Jupyter Notebook ★ 9.4k updated 3y ago ▣ archived

Gathers machine learning and deep learning models for Stock forecasting including trading bots and simulations

A large collection of Jupyter Notebooks with machine learning models for predicting stock prices and simulating automated trading strategies. Built for learning and research, not live trading.

PythonJupyter NotebookTensorFlowPyTorchJavaScriptsetup: moderatecomplexity 3/5

Stock-Prediction-Models is a collection of machine learning and deep learning experiments aimed at forecasting stock prices and simulating trading strategies. Everything is organized as Jupyter Notebooks, which are interactive documents that combine code, charts, and explanations in a single file. The repository is intended as a research and learning resource rather than a production trading system.

The collection is split into two main areas. The first is price prediction models: about 18 deep learning architectures are included, covering a range of neural network types used for working with time-series data. Among them are LSTM networks (which process sequences of data by maintaining a kind of memory across time steps), GRU networks (a related but slightly simpler approach), convolutional approaches, and attention-based models. Some models use a technique called Seq2seq, where the model reads a sequence and outputs a new sequence, which can be useful for forecasting multiple future time steps at once.

The second area is trading agents: over 20 automated decision-making programs that decide when to buy or sell.
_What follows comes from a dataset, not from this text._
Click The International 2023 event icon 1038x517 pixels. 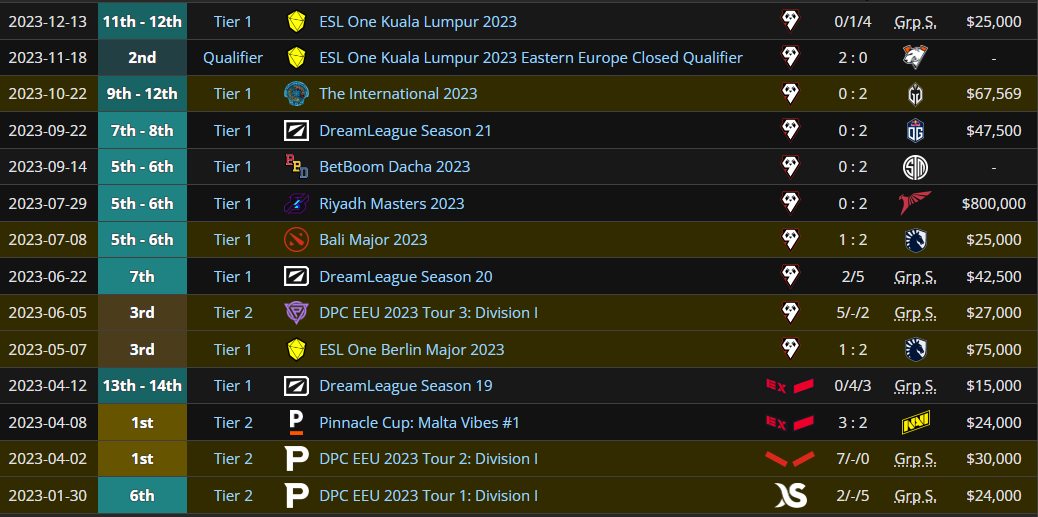pyautogui.click(x=296, y=94)
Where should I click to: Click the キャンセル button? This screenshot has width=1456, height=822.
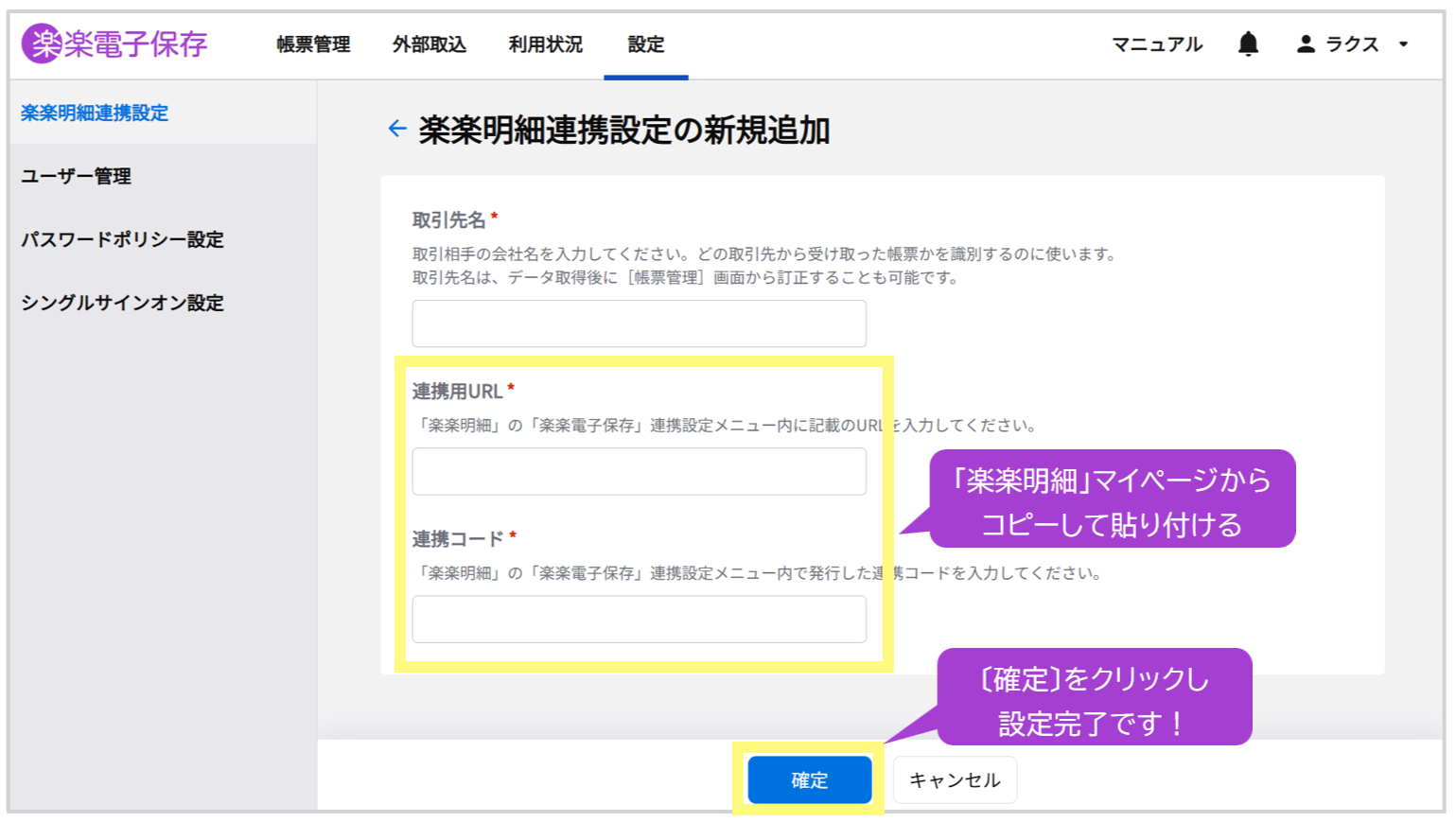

These range from simple rule-based approaches like moving averages to more complex reinforcement learning agents, where the program learns by trial and error through simulated trading. Approaches include Q-learning, policy gradient methods, actor-critic setups, and evolution strategies.

Additional notebooks cover data exploration, including outlier detection and overbought/oversold analysis applied to Tesla stock, as well as Monte Carlo simulations (a way to model uncertainty by running many randomized scenarios) for portfolio optimization. A portfolio optimization notebook is also included.

A JavaScript version of one LSTM model and one trading agent is available as a browser-based demo, allowing you to upload historical stock data in CSV format and see predictions without installing any software.

The project is released under the Apache 2.0 license. It is primarily aimed at people learning machine learning techniques in the context of financial data, not at traders looking for a ready-made system.